[FANFICT/FREELANCE] I Love You – Chapter 04

Picture1

Title
: I Love You – Chapter 4
Author : ariesthha_1602
Genre : Friendship & Romance
Rating : PG
Type : Chaptered
Main Casts
: ~ Jo Youngmin  ~ Jo Kwangmin

  ~ Yua

Support Casts
: Semua member Boyfriend

Maaf ya, kalau chapter 4nya terlalu lama. Aku terlalu sibuk dengan ujian masuk kuliah. Jadi ya, maaf semuanya. Awalnya aku sempat berpikir, tak ingin melanjutkan cerita ini. Tapi saat kubuka chapter 123 dan begitu banyak yang menunggu cerita selanjutnya. Jadi aku berpikir tak ingin mengecewakan kalian semua dan bertekad ingin menyelesaikannya sampai akhir.
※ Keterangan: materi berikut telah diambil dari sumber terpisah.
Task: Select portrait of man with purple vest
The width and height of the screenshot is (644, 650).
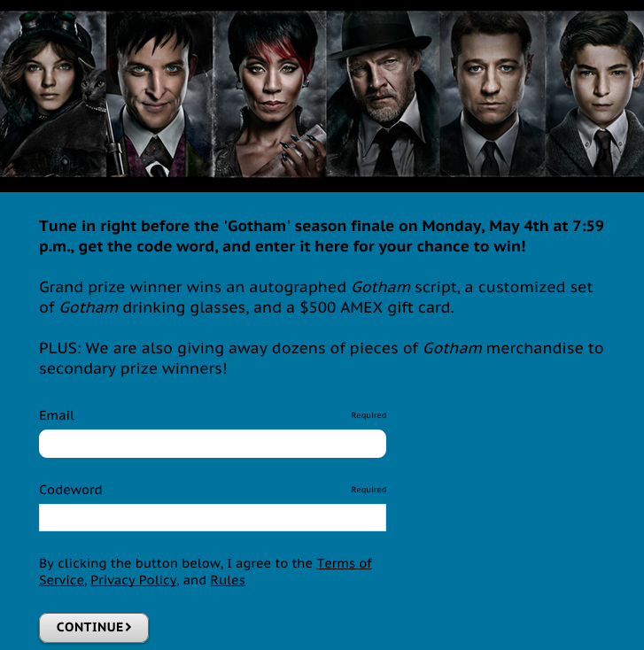Action: [160, 94]
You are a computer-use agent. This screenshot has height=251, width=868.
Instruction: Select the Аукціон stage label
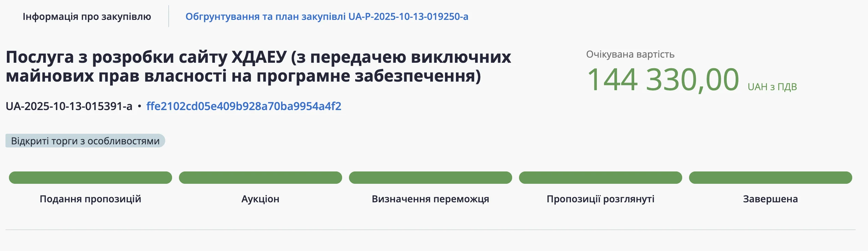click(261, 199)
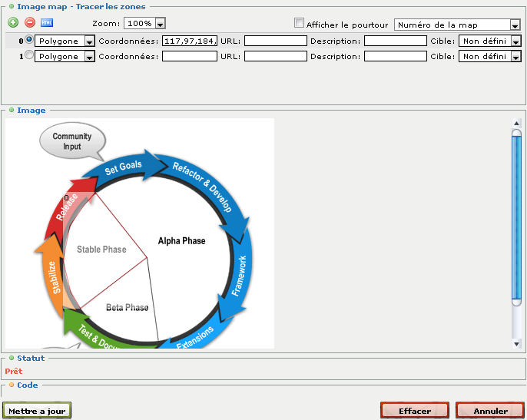Open the Cible dropdown for zone 1
Screen dimensions: 527x420
point(489,57)
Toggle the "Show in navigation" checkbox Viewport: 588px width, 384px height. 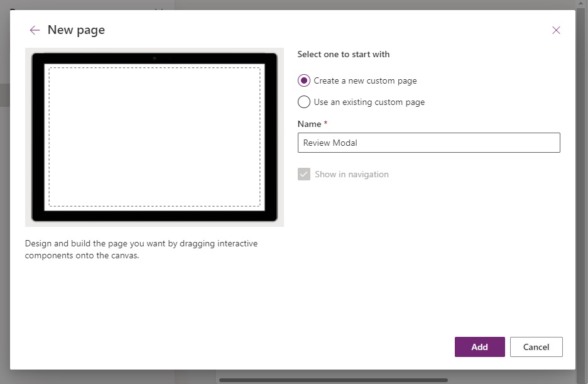pyautogui.click(x=305, y=175)
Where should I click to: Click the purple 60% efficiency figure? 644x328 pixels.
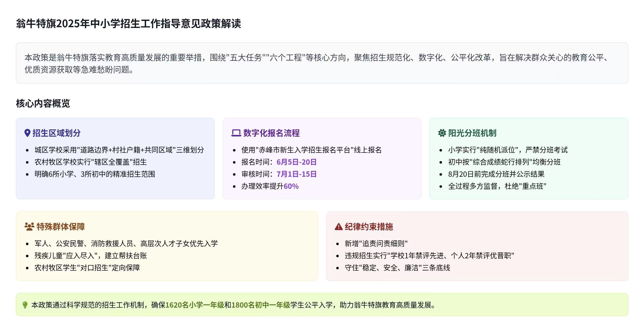point(291,186)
Silahkan tinggalkan comment, atau memberikan masukan untuk alur cerita di chapter selanjutnya juga boleh. Aku akan sangat menghargainya, oh dan mungkin ini akan jadi cerita yang sangat panjang sebagai permintaan maafku. Jadi sekali lagi aku minta maaf dan jangan bosan menunggu ya.. Pyong..(^___^)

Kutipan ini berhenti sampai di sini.